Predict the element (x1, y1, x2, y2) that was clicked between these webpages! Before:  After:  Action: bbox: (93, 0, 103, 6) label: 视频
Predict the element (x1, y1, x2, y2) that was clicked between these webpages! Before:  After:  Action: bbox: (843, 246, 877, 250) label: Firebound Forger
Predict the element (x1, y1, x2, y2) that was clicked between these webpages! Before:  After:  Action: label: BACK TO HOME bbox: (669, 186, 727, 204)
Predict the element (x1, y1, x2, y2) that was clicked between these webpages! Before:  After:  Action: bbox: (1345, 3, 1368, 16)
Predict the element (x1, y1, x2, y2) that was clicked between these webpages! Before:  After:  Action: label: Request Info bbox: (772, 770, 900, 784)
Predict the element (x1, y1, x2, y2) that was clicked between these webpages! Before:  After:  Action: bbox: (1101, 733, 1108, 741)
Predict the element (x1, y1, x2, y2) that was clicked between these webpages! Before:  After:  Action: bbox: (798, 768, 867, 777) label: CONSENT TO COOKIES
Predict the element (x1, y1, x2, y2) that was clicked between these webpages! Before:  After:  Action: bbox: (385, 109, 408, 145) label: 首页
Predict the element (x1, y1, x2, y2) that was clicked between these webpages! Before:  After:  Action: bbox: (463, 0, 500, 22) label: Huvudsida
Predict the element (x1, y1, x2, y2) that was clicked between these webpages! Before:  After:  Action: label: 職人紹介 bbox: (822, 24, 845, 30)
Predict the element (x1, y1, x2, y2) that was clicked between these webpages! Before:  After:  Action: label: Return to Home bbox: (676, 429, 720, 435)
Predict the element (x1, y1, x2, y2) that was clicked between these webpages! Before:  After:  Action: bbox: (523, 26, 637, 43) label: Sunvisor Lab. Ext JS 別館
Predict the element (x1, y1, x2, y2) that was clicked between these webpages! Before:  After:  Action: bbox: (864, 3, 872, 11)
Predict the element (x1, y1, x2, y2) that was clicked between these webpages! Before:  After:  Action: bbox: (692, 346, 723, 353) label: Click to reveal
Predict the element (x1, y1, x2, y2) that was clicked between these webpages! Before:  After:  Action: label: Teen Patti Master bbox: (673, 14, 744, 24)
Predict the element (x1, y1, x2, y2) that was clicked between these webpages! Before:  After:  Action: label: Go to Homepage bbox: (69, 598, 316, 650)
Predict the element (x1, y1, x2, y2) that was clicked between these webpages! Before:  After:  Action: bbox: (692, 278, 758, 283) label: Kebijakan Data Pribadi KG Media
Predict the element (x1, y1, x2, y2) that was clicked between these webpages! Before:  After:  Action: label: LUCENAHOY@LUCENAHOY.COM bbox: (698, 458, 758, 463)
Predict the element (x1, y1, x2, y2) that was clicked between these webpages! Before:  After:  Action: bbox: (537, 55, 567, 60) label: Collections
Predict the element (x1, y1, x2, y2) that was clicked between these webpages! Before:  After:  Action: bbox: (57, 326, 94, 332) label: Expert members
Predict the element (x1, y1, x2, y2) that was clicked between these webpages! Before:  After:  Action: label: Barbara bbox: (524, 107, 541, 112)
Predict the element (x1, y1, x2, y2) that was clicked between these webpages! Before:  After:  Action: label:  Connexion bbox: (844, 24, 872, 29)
* * * * *
> What the task asks: Can you reproduce every line of the data above word for word, with no changes?

> Result of this exercise:
Predict the element (x1, y1, x2, y2) that was clicked between these webpages! Before:  After:  Action: bbox: (93, 0, 103, 6) label: 视频
Predict the element (x1, y1, x2, y2) that was clicked between these webpages! Before:  After:  Action: bbox: (843, 246, 877, 250) label: Firebound Forger
Predict the element (x1, y1, x2, y2) that was clicked between these webpages! Before:  After:  Action: label: BACK TO HOME bbox: (669, 186, 727, 204)
Predict the element (x1, y1, x2, y2) that was clicked between these webpages! Before:  After:  Action: bbox: (1345, 3, 1368, 16)
Predict the element (x1, y1, x2, y2) that was clicked between these webpages! Before:  After:  Action: label: Request Info bbox: (772, 770, 900, 784)
Predict the element (x1, y1, x2, y2) that was clicked between these webpages! Before:  After:  Action: bbox: (1101, 733, 1108, 741)
Predict the element (x1, y1, x2, y2) that was clicked between these webpages! Before:  After:  Action: bbox: (798, 768, 867, 777) label: CONSENT TO COOKIES
Predict the element (x1, y1, x2, y2) that was clicked between these webpages! Before:  After:  Action: bbox: (385, 109, 408, 145) label: 首页
Predict the element (x1, y1, x2, y2) that was clicked between these webpages! Before:  After:  Action: bbox: (463, 0, 500, 22) label: Huvudsida
Predict the element (x1, y1, x2, y2) that was clicked between these webpages! Before:  After:  Action: label: 職人紹介 bbox: (822, 24, 845, 30)
Predict the element (x1, y1, x2, y2) that was clicked between these webpages! Before:  After:  Action: label: Return to Home bbox: (676, 429, 720, 435)
Predict the element (x1, y1, x2, y2) that was clicked between these webpages! Before:  After:  Action: bbox: (523, 26, 637, 43) label: Sunvisor Lab. Ext JS 別館
Predict the element (x1, y1, x2, y2) that was clicked between these webpages! Before:  After:  Action: bbox: (864, 3, 872, 11)
Predict the element (x1, y1, x2, y2) that was clicked between these webpages! Before:  After:  Action: bbox: (692, 346, 723, 353) label: Click to reveal
Predict the element (x1, y1, x2, y2) that was clicked between these webpages! Before:  After:  Action: label: Teen Patti Master bbox: (673, 14, 744, 24)
Predict the element (x1, y1, x2, y2) that was clicked between these webpages! Before:  After:  Action: label: Go to Homepage bbox: (69, 598, 316, 650)
Predict the element (x1, y1, x2, y2) that was clicked between these webpages! Before:  After:  Action: bbox: (692, 278, 758, 283) label: Kebijakan Data Pribadi KG Media
Predict the element (x1, y1, x2, y2) that was clicked between these webpages! Before:  After:  Action: label: LUCENAHOY@LUCENAHOY.COM bbox: (698, 458, 758, 463)
Predict the element (x1, y1, x2, y2) that was clicked between these webpages! Before:  After:  Action: bbox: (537, 55, 567, 60) label: Collections
Predict the element (x1, y1, x2, y2) that was clicked between these webpages! Before:  After:  Action: bbox: (57, 326, 94, 332) label: Expert members
Predict the element (x1, y1, x2, y2) that was clicked between these webpages! Before:  After:  Action: label: Barbara bbox: (524, 107, 541, 112)
Predict the element (x1, y1, x2, y2) that was clicked between these webpages! Before:  After:  Action: label:  Connexion bbox: (844, 24, 872, 29)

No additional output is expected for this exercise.